## SELECTED EXTRACT:
******************************
1,600 bats fell to the ground during Houston’s cold snap. Here’s how they were saved
About 1,600 bats found a temporary home this week in the attic of a Houston Humane Society director, but not because they made their home.
It was a temporary recovery space for the flying mammals after they lost control and plunged to the pavement after going into hypothermic shock during the city’s recent cold snap.
On Wednesday, more than 1,500 will be released back into their habitats — two Houston-area bridges — after wildlife rescuers took them in and saved them by administering fluids and keeping them warm in incubators.
Mary Warwick, director of wildlife at the Houston Humane Society, said she was holiday shopping when the bitter winds reminded her that she hadn’t heard how the bats were faring in the unusually cold temperatures for the region. So she drove to the bridge where over 100 bats appeared dead as they lay frozen on the ground.
But during her 40-minute drive home, Warwick said they began to come back to life, chirping and moving in a box where she collected them and placed them in her heated passenger seat for warmth. She put the bats in incubators and returned to the bridge twice a day to collect more.
Two days later, she received a call about more than 900 bats being rescued from a bridge in Pearland, Texas. On the third and fourth day, more people showed up to rescue the bats from the Waugh Bridge in Houston, and a coordinated transport effort was created to get the bats to Warwick.
Warwick said each of the bats was warmed in an incubator until their body temperature rose and then hydrated through fluids given under the skin.
After contacting other bat rehabilitators, Warwick said it was too much for one person to feed and care for, and the society’s current facilities didn’t have the space, so they moved them into her attic where they were apart from the colony in the dog. kennel and able to achieve a state of hibernation that did not require them to eat.
“As soon as I wake up in the morning I’m like, ‘How are they doing, I’ve got to go see them,'” Warwick said.
Now, nearly 700 bats are slated to return to the wild Wednesday on the Waugh Bridge and about 850 on the bridge in Pearland as temperatures in the region warm. She said more than 100 bats died from the cold, some because the fall itself — ranging from 15 to 30 feet — from the bridges killed them; 56 are recovering at the Bat World sanctuary; and 20 will stay with Warwick a little longer.
******************************
## TASKS TO PERFORM:
- A) Answer these questions from the bat rescue article:
(i) How long was Mary Warwick's drive home from the bridge?
(ii) How many bats were rescued from the bridge in Pearland, Texas?
(iii) How many bats are recovering at the Bat World sanctuary?
- B) Reproduce word for word the part of the bat rescue article that begins at the words "Mary Warwick, director" and stops after "on the ground.".
The lines that follow come from a separate source unrelated to the bat rescue article.
******************************
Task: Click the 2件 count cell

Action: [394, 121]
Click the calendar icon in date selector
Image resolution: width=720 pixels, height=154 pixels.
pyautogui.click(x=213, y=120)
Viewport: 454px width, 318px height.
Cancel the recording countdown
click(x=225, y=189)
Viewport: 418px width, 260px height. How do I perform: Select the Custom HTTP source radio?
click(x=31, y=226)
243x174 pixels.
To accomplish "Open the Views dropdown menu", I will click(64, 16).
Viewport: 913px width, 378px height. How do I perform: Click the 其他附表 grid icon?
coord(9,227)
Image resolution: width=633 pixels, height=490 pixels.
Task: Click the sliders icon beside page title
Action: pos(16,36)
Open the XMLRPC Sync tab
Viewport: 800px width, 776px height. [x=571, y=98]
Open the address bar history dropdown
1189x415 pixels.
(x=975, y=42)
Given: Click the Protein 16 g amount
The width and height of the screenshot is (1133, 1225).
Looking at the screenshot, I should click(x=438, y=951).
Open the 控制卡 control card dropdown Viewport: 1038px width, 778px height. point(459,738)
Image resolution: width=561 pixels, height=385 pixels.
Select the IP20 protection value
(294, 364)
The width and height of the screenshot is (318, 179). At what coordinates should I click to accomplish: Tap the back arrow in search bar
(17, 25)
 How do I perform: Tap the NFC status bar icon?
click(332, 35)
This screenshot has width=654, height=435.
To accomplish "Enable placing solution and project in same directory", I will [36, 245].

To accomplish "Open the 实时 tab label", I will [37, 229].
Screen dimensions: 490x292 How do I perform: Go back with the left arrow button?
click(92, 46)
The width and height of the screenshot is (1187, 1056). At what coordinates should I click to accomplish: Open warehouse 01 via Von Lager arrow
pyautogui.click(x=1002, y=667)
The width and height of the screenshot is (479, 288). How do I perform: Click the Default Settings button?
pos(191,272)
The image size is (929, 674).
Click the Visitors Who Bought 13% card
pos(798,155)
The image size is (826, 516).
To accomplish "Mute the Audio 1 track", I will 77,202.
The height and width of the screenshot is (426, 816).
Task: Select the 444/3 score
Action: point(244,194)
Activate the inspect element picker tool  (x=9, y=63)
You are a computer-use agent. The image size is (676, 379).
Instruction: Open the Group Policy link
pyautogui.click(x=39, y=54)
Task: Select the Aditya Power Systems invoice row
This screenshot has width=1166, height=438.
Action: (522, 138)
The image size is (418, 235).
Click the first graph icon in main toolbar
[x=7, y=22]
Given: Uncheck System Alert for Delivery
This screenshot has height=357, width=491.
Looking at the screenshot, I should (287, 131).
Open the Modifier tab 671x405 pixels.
******************************
## TASK RESULTS:
- A)
(i) 40 minutes
(ii) More than 900
(iii) 56

- B)
Mary Warwick, director of wildlife at the Houston Humane Society, said she was holiday shopping when the bitter winds reminded her that she hadn’t heard how the bats were faring in the unusually cold temperatures for the region. So she drove to the bridge where over 100 bats appeared dead as they lay frozen on the ground.